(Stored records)
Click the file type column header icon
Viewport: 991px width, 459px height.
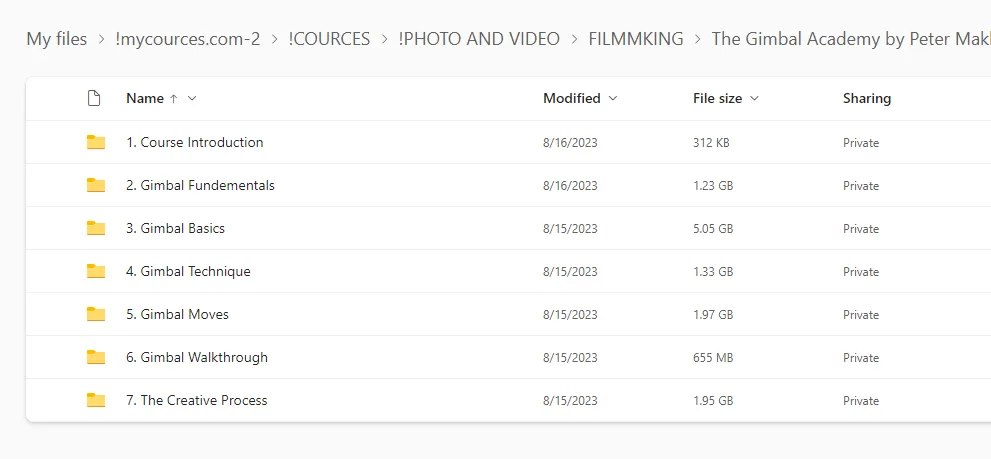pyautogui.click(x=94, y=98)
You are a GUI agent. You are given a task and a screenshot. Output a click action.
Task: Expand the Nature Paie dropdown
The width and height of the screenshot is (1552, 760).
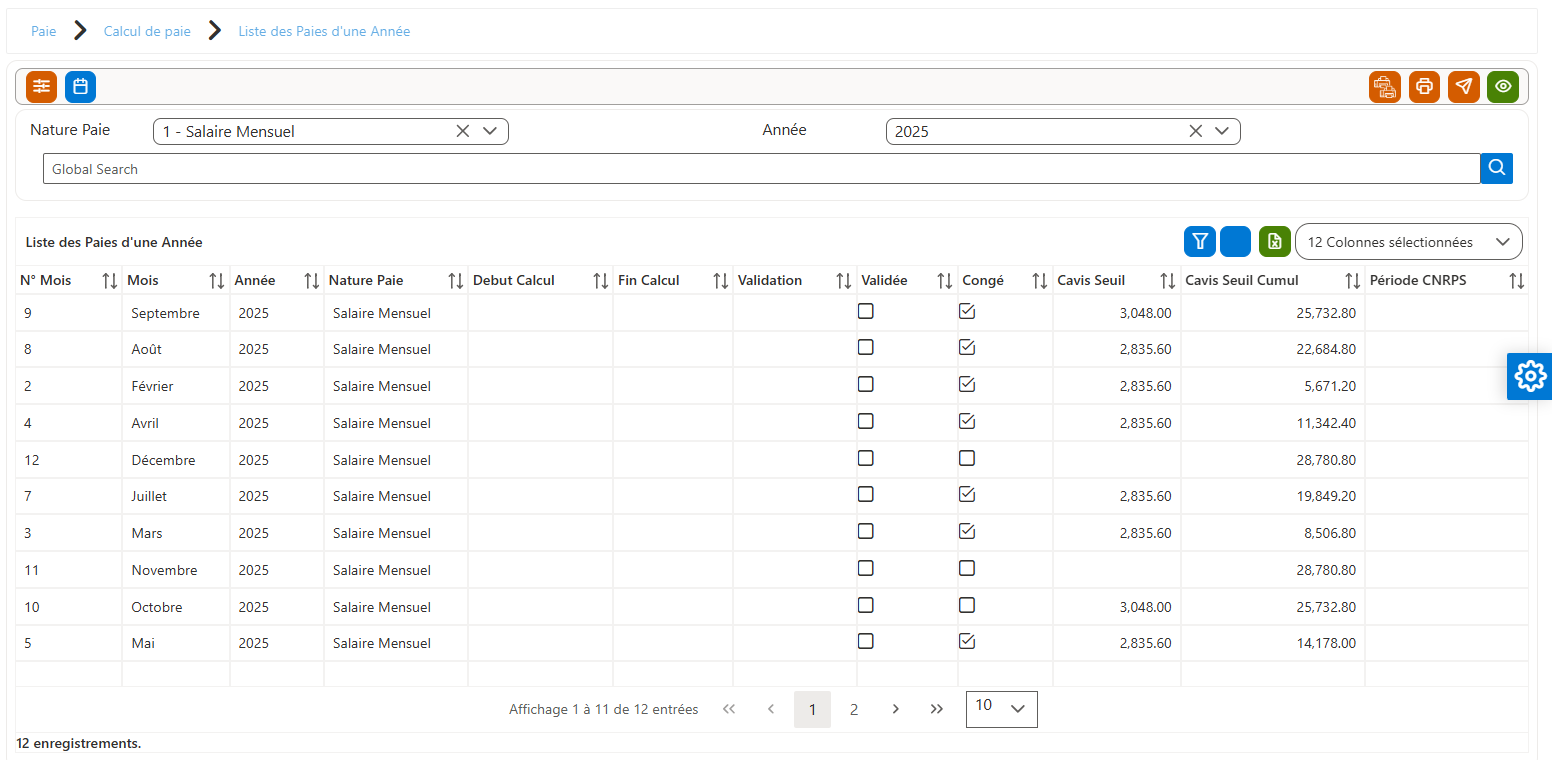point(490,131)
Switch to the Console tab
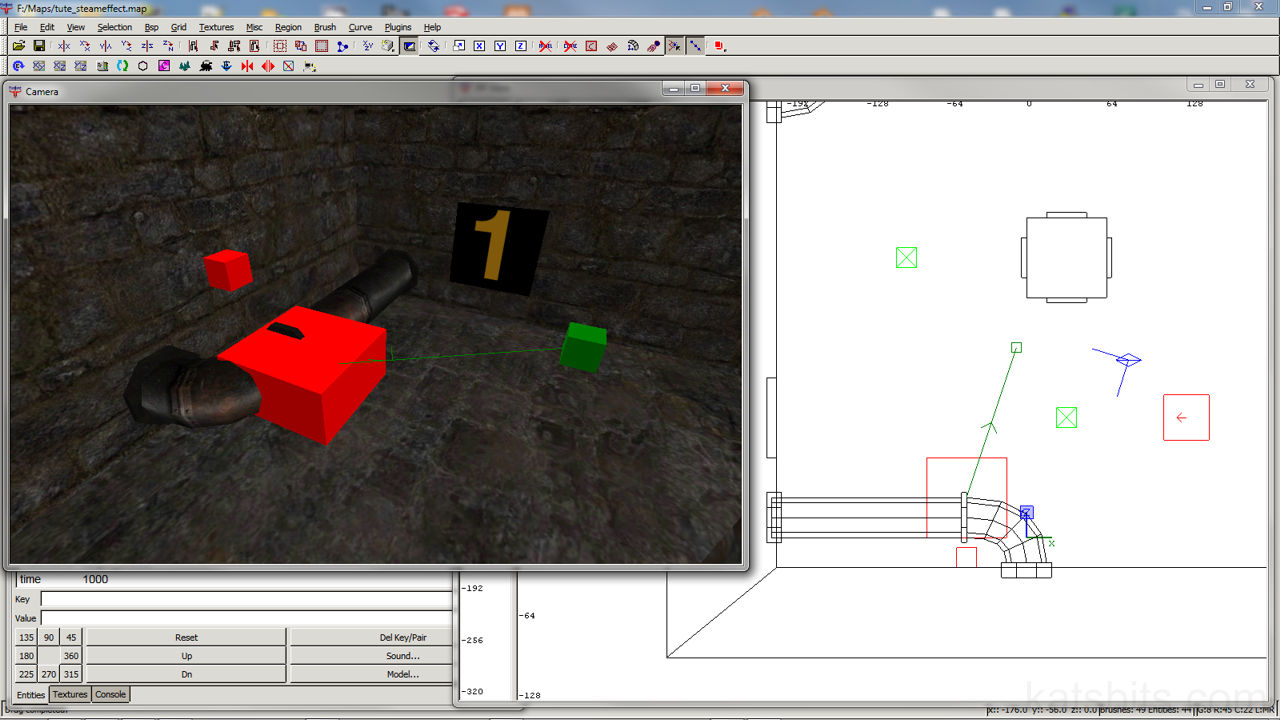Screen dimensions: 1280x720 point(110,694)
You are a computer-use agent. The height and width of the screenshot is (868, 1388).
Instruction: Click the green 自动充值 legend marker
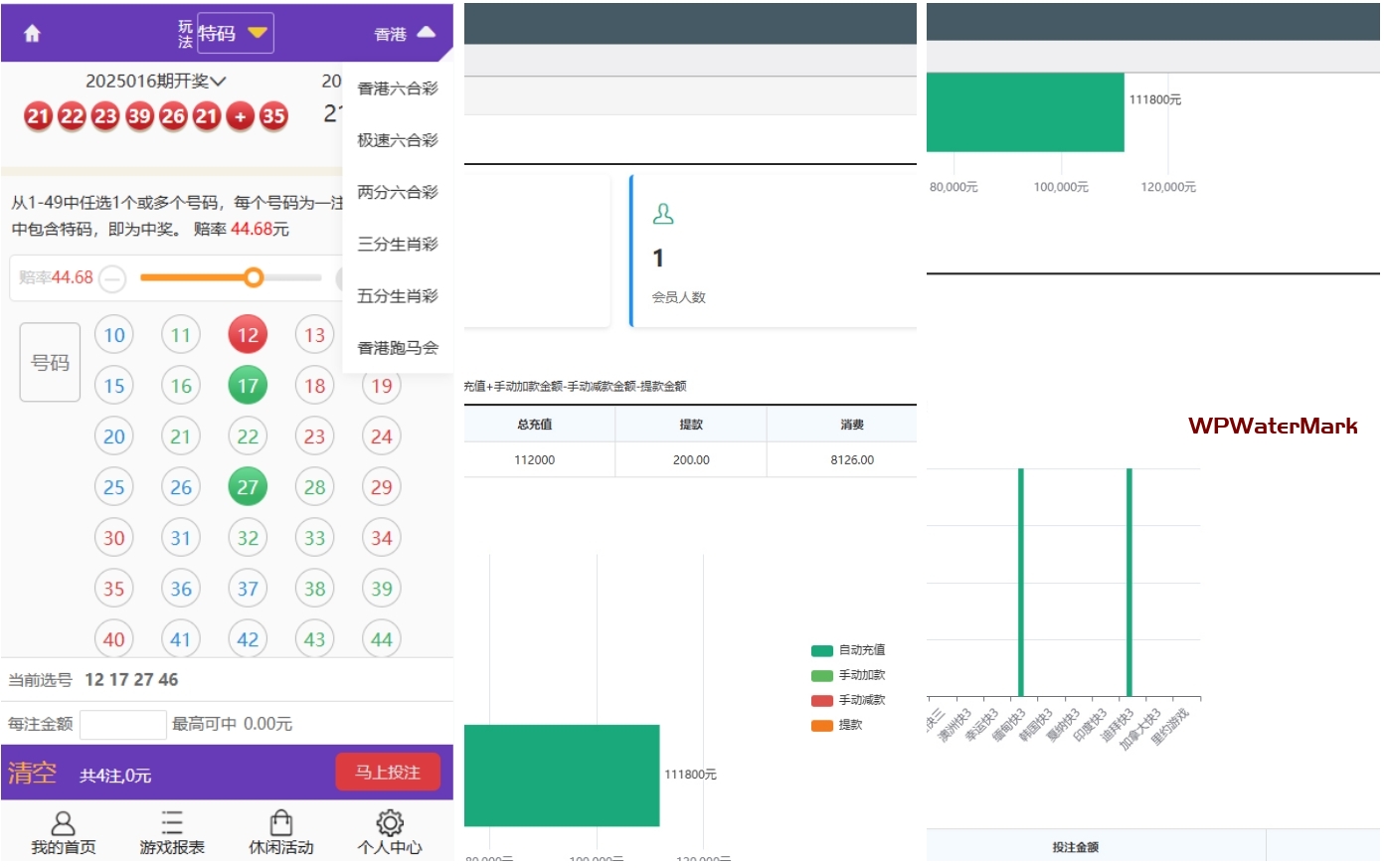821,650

*WHAT IS BEING ASKED*.
Transcribe all the records above word for word, without their images.

*FINISHED EXERCISE*.
Click the file type column header icon
Viewport: 991px width, 459px height.
pyautogui.click(x=94, y=98)
You are a GUI agent. You are given a task and a screenshot. Output a click action.
Task: Expand the Nature Paie dropdown
The width and height of the screenshot is (1552, 760).
point(490,131)
Switch to the Console tab
Screen dimensions: 1280x720 point(110,694)
You are a computer-use agent. The height and width of the screenshot is (868, 1388).
Instruction: Click the green 自动充值 legend marker
821,650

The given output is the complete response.